[[ DATA, beginning ]]

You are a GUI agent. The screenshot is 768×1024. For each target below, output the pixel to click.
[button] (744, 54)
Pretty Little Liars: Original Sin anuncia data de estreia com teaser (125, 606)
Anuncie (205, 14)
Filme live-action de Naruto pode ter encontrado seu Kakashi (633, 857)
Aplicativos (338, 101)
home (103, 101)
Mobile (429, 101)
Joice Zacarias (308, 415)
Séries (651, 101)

[[ DATA, end ]]

**WHAT IS BEING ASKED:**
Write out the records again, exactly as given.

**OUTPUT OF THE EXERCISE:**
You are a GUI agent. The screenshot is 768×1024. For each target below, output the pixel to click.
[button] (744, 54)
Pretty Little Liars: Original Sin anuncia data de estreia com teaser (125, 606)
Anuncie (205, 14)
Filme live-action de Naruto pode ter encontrado seu Kakashi (633, 857)
Aplicativos (338, 101)
home (103, 101)
Mobile (429, 101)
Joice Zacarias (308, 415)
Séries (651, 101)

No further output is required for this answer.